26 de setembro de 2013

Velejar

Era mês de agosto, baixa temporada na praia quando o Jangadeiro me levou a um passeio por 15 reais. Ele me apresentava as curiosidades do mar, passeando sobre as ondinhas daquele azul maravilhoso, mostrando o céu, os pássaros, a vegetação, a pedra no formato de cachorro, a outra no formato de coelho, mostrando os mariscos deliciosos que eu precisava provar e que tinha lá naquele bar da frente atrás dos coqueiros.

Ele usava uma bermuda e uma camiseta manga longa pra se proteger do sol, um boné e a pochete em que carregava o dinheiro dos turistas que pagavam pelo passeio.

Fui pra longe da praia, lá no meio da água onde estava fundo porque a maré estava alta e era inverno. E tudo me encantava. Me encantou o mar, o recife, os peixes, os barcos, aquele horizonte distante mais maravilhoso do mundo. Me encantava como tudo era extremamente azul, calmo e quente, como aquela pedra realmente parecia um cachorrinho no meio do mar tomando banho de sal.

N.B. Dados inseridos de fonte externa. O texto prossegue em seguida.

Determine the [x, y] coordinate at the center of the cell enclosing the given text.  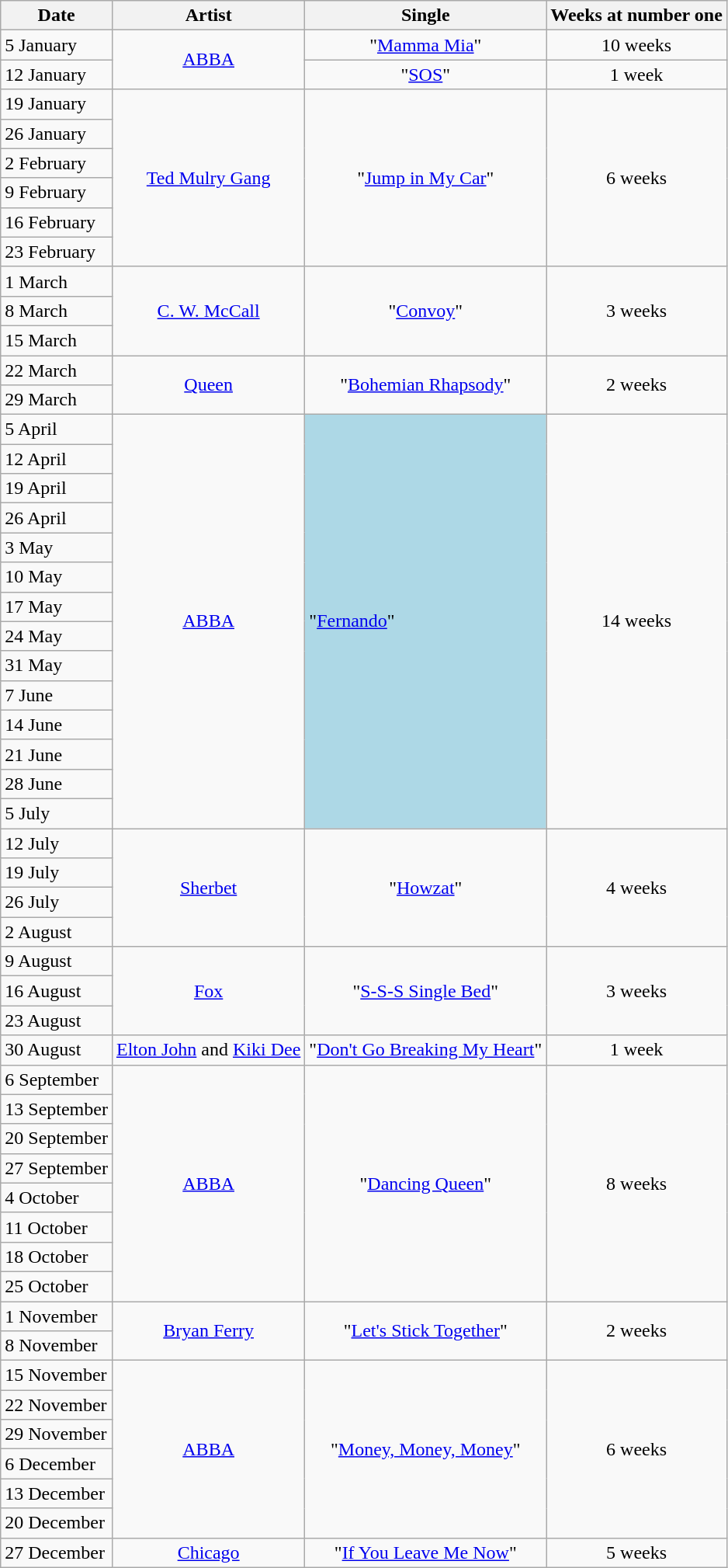
5 April [57, 429]
Sherbet [208, 886]
26 July [57, 902]
1 March [57, 281]
20 September [57, 1138]
2 August [57, 931]
"SOS" [425, 75]
5 weeks [636, 1551]
9 February [57, 192]
29 March [57, 400]
"Let's Stick Together" [425, 1330]
Elton John and Kiki Dee [208, 1049]
23 August [57, 1020]
8 weeks [636, 1182]
Date [57, 16]
6 September [57, 1079]
27 September [57, 1167]
"Mamma Mia" [425, 45]
19 April [57, 488]
"Fernando" [425, 621]
8 March [57, 310]
10 May [57, 577]
9 August [57, 961]
19 January [57, 104]
5 January [57, 45]
16 August [57, 990]
"Bohemian Rhapsody" [425, 385]
12 July [57, 842]
4 weeks [636, 886]
29 November [57, 1433]
Bryan Ferry [208, 1330]
"Howzat" [425, 886]
31 May [57, 665]
22 November [57, 1404]
"Convoy" [425, 310]
"If You Leave Me Now" [425, 1551]
6 December [57, 1463]
"Jump in My Car" [425, 178]
26 January [57, 133]
5 July [57, 813]
12 January [57, 75]
15 March [57, 340]
10 weeks [636, 45]
16 February [57, 222]
Weeks at number one [636, 16]
8 November [57, 1345]
24 May [57, 636]
23 February [57, 251]
"Don't Go Breaking My Heart" [425, 1049]
13 September [57, 1108]
"Dancing Queen" [425, 1182]
25 October [57, 1285]
2 February [57, 163]
20 December [57, 1522]
27 December [57, 1551]
21 June [57, 754]
"Money, Money, Money" [425, 1448]
14 June [57, 724]
30 August [57, 1049]
3 May [57, 547]
Queen [208, 385]
18 October [57, 1256]
17 May [57, 606]
Single [425, 16]
13 December [57, 1492]
Fox [208, 990]
Artist [208, 16]
Ted Mulry Gang [208, 178]
11 October [57, 1226]
4 October [57, 1197]
7 June [57, 695]
19 July [57, 872]
14 weeks [636, 621]
"S-S-S Single Bed" [425, 990]
15 November [57, 1375]
C. W. McCall [208, 310]
28 June [57, 783]
22 March [57, 370]
12 April [57, 459]
26 April [57, 518]
Chicago [208, 1551]
1 November [57, 1316]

Mas nada, nada me chamou mais atenção do que uma fala daquele jangadeiro, que entre muitas histórias que contava sobre aquele lugar, me soltou: "essa é minha profissão! Chego em casa todo dia estressado, cansado desse escritório, dessa gente feia, desse lugar feio! Hahahaha"

Reparei que quando ele riu, faltava-lhe uns dentes. Faltavam dentes, talvez um bom carro, talvez faltasse uma casa com mais conforto, talvez faltara até escola, mas não lhe faltava nada. Aquele homem não tinha nada e tinha tudo.

Voltei pra minha rotina e nunca esqueci da fala daquele senhor. Vai chegando o final da semana e o cansaço acumulado vai pesando sobre os ombros. Mas sempre me lembrando do Jangadeiro, no seu escritório; que com uma frase, uma brincadeira, me põe, até hoje, a enxugar umas lágrimas que caem quando eu me pergunto o que é realmente a felicidade.

E em busca de quê é esse esforço todo. E qual a razão de tantas metas. E por que os ternos. E por que os pronomes oblíquos. E por que o trânsito. E po rque tanta pressa. E qual a razão pra se chegar tão longe, se o azul do céu também está tão perto dos meus olhos.

Penso, me angustio, me renovo e burramente, sigo no mesmo ritmo. E sempre lembrando do Jangadeiro. Que com um honorário de 15 reais esfregou nas minhas fuças o que é um escritório bom de verdade.